## THE PROBLEM
Please copy out the listing below in full and exactly.

## INFORMATION SUPPLIED
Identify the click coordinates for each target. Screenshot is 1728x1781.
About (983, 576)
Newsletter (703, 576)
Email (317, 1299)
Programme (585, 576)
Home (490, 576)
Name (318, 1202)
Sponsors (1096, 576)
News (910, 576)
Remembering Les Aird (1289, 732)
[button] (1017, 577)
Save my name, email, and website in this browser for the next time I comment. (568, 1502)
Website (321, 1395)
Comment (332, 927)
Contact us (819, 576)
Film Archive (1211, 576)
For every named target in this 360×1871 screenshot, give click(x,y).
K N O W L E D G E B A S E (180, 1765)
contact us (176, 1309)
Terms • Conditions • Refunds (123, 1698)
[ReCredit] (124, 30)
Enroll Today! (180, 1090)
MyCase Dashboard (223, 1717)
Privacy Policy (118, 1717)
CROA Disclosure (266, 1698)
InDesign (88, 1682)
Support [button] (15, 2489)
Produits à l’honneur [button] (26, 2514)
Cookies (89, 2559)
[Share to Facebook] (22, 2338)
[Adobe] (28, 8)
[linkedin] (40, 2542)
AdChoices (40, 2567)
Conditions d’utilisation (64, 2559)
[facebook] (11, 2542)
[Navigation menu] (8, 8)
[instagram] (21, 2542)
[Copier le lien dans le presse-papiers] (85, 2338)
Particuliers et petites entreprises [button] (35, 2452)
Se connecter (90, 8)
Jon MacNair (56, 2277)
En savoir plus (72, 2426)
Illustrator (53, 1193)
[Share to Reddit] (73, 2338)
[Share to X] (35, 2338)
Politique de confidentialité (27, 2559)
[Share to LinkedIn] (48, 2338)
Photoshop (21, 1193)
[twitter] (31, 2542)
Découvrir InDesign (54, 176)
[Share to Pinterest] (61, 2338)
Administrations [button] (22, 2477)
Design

## SOLUTION TO THIS EXERCISE
Identify the click coordinates for each target. Screenshot is 1728x1781.
About (983, 576)
Newsletter (703, 576)
Email (317, 1299)
Programme (585, 576)
Home (490, 576)
Name (318, 1202)
Sponsors (1096, 576)
News (910, 576)
Remembering Les Aird (1289, 732)
[button] (1017, 577)
Save my name, email, and website in this browser for the next time I comment. (568, 1502)
Website (321, 1395)
Comment (332, 927)
Contact us (819, 576)
Film Archive (1211, 576)
For every named target in this 360×1871 screenshot, give click(x,y).
K N O W L E D G E B A S E (180, 1765)
contact us (176, 1309)
Terms • Conditions • Refunds (123, 1698)
[ReCredit] (124, 30)
Enroll Today! (180, 1090)
MyCase Dashboard (223, 1717)
Privacy Policy (118, 1717)
CROA Disclosure (266, 1698)
InDesign (88, 1682)
Support [button] (15, 2489)
Produits à l’honneur [button] (26, 2514)
Cookies (89, 2559)
[Share to Facebook] (22, 2338)
[Adobe] (28, 8)
[linkedin] (40, 2542)
AdChoices (40, 2567)
Conditions d’utilisation (64, 2559)
[facebook] (11, 2542)
[Navigation menu] (8, 8)
[instagram] (21, 2542)
[Copier le lien dans le presse-papiers] (85, 2338)
Particuliers et petites entreprises [button] (35, 2452)
Se connecter (90, 8)
Jon MacNair (56, 2277)
En savoir plus (72, 2426)
Illustrator (53, 1193)
[Share to Reddit] (73, 2338)
[Share to X] (35, 2338)
Politique de confidentialité (27, 2559)
[Share to LinkedIn] (48, 2338)
Photoshop (21, 1193)
[twitter] (31, 2542)
Découvrir InDesign (54, 176)
[Share to Pinterest] (61, 2338)
Administrations [button] (22, 2477)
Design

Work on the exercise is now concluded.